Anthony Joshua came face-to-face with Jake Paul and made the December 19 clash a reality, rather than a fantasy freak show.
It is time for boxing fans to unite behind the British former two-time heavyweight world champion and hope that victory comes with no complications in the eight-round contest.
Joshua must win for his own future and career moves, but perhaps the future of boxing is on the line, too. If Joshua wins fast and conclusively, it ends the legitimacy of celebrity YouTube boxing, a new genre created by master marketeer Paul and his 50 million youthful social media followers.
The message is clear: if you are a boxing fan, you need to support AJ.
Joshua meets YouTuber-turned-boxer known as “the Problem Child” in what is a huge mismatch at the Kaseya Center, home of the Miami Heat professional basketball team. Joshua took the fight on six weeks’ notice, and is expected to earn upwards of £25m for eight three-minute rounds.
He revealed at the news conference that he was due to fight on the undercard of the four world title fights taking place in Riyadh this weekend (earnings circa £1m), against a top-100 ranked heavyweight. Instead, Joshua dives into this bout facing, bizarrely, more jeopardy in the event of anything going wrong. Paul even getting through the eight rounds would be embarrassing for the Briton.
Paul described his sense of “deluded optimism”. Joshua said he would “stamp all over” his opponent and “break” the outrageously daring American. He told Telegraph Sport that he is “stoked”, and that he is taking Paul seriously. That is wise, as ridiculous as it may sound, given the obvious gulf in class, ability and experience.
Joshua insisted his threat is very real, which is what has caused concern over the sanctioning of this event by the Florida State Commission. “I’m going to break his face and break his body up. I’m here to prove I’m the better fighter,” Joshua, who is now 36, said.
“I’ll stamp all over him. That’s a fighter’s mentality. I’m going to really want to hurt him. That’s what I want to do.” Paul was unmoved.
Visiting the American backstage after the news conference, Paul was adamant that victory would be his, suggesting he was a month away from causing “the biggest upset in the history of boxing”. And he was deadly serious about beating a heavyweight who is expected to face Tyson Fury in an all-British heavyweight blockbuster in September next year, in what would be one of the richest fights in the sport.
The audacious Paul went even further, the 28-year-old predicting a knockout win in round four and claiming he would destroy any Joshua-Fury fight. “It’s going to be me versus Tyson Fury next year,” Paul said. “Just watch...”

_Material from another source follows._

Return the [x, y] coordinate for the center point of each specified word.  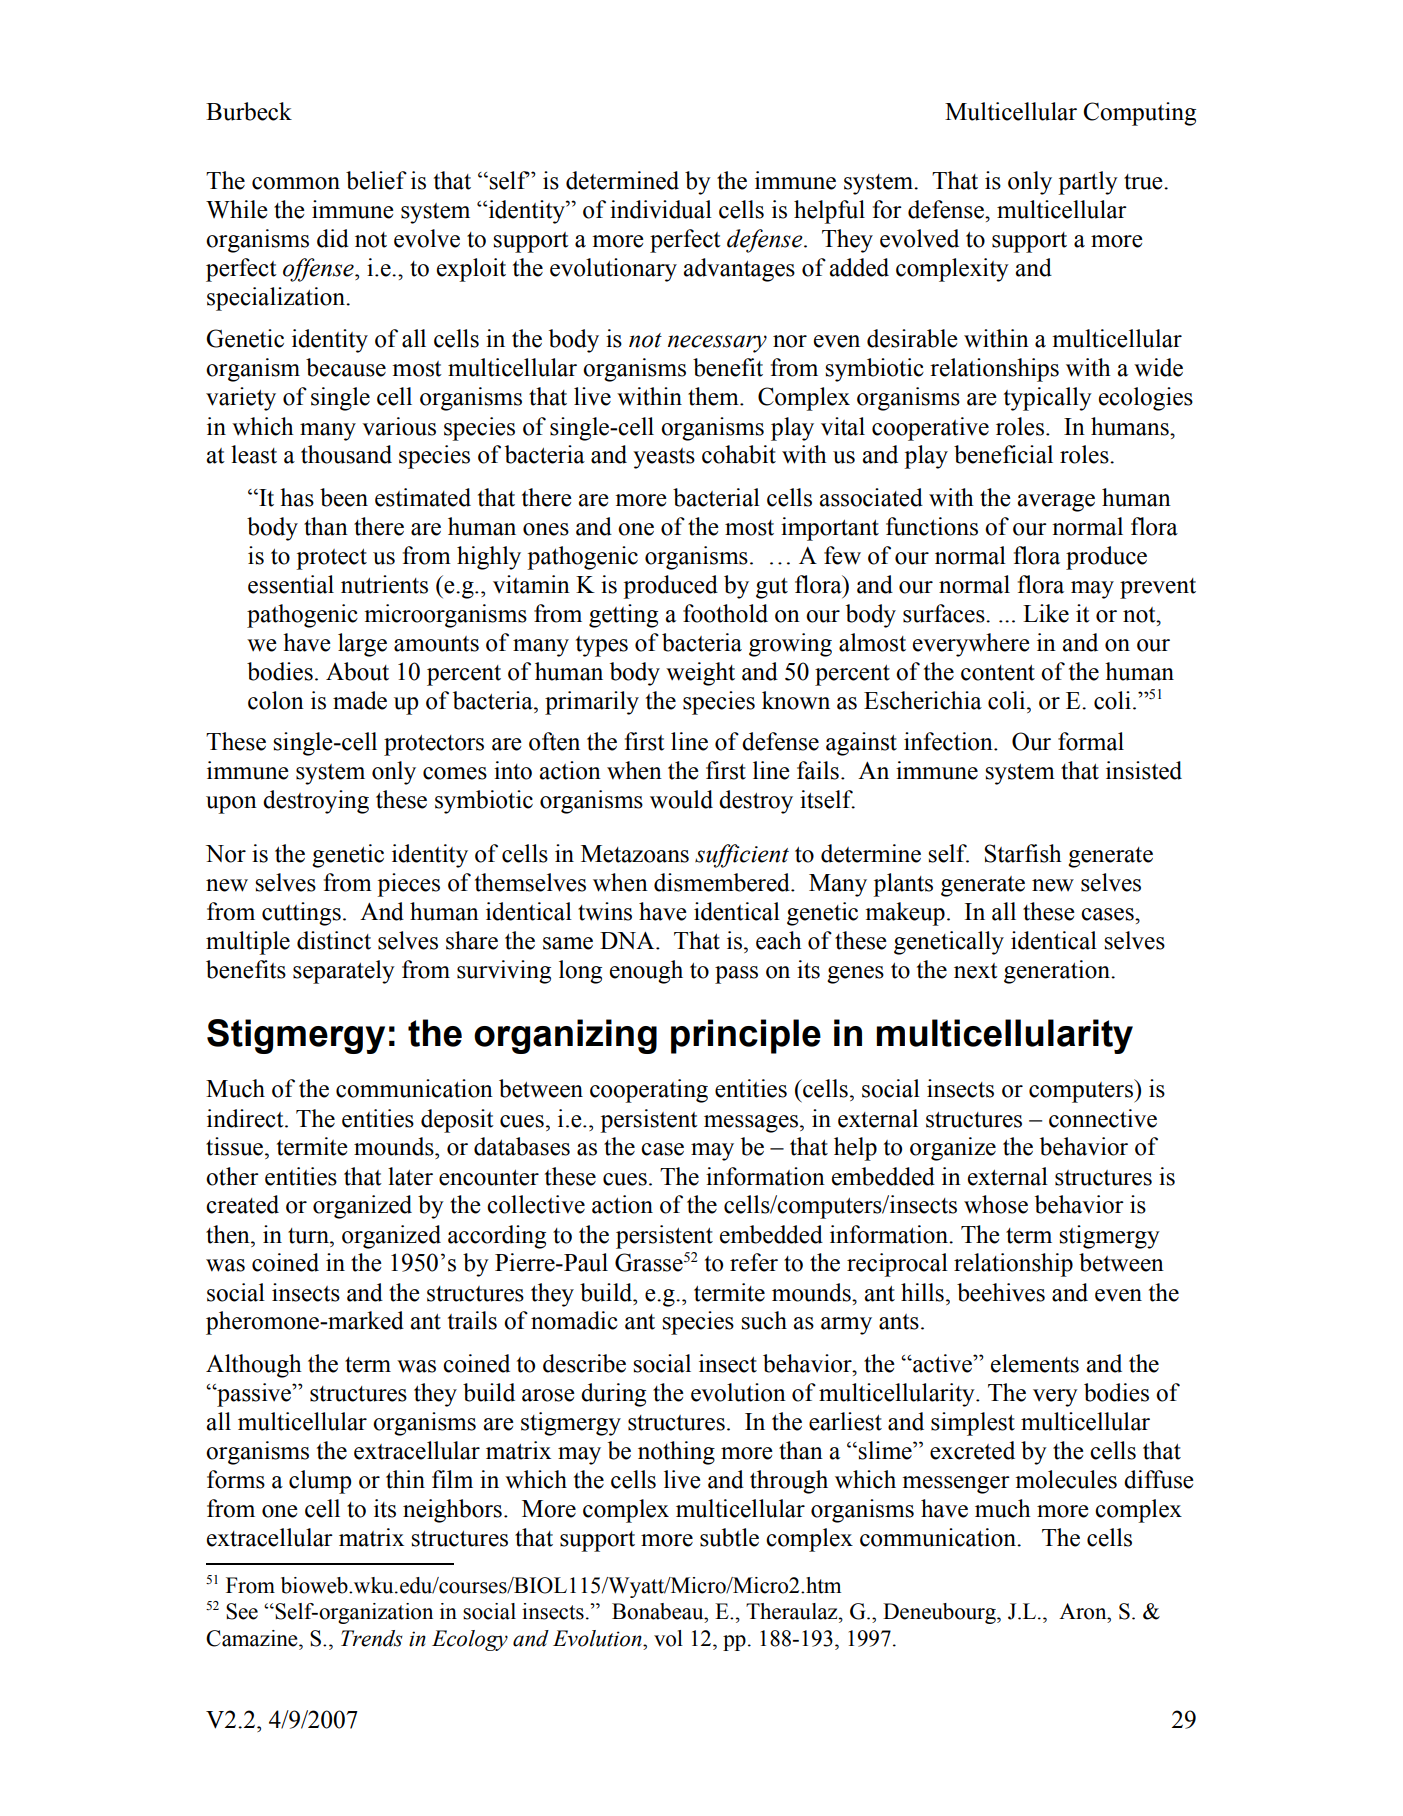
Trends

It seems highly improbable, maybe even impossible. Yet Paul has a way of writing the most peculiar of scripts, of talking them into existence. His only defeat, incidentally, was to Fury’s brother, Tommy, in 2023.
As Joshua and Paul faced off, the size difference was enormous, a true David and Goliath comparison. For the sake of boxing, fans of the sport had better hope that Joshua gets the task completed with simplicity and brutality come fight night.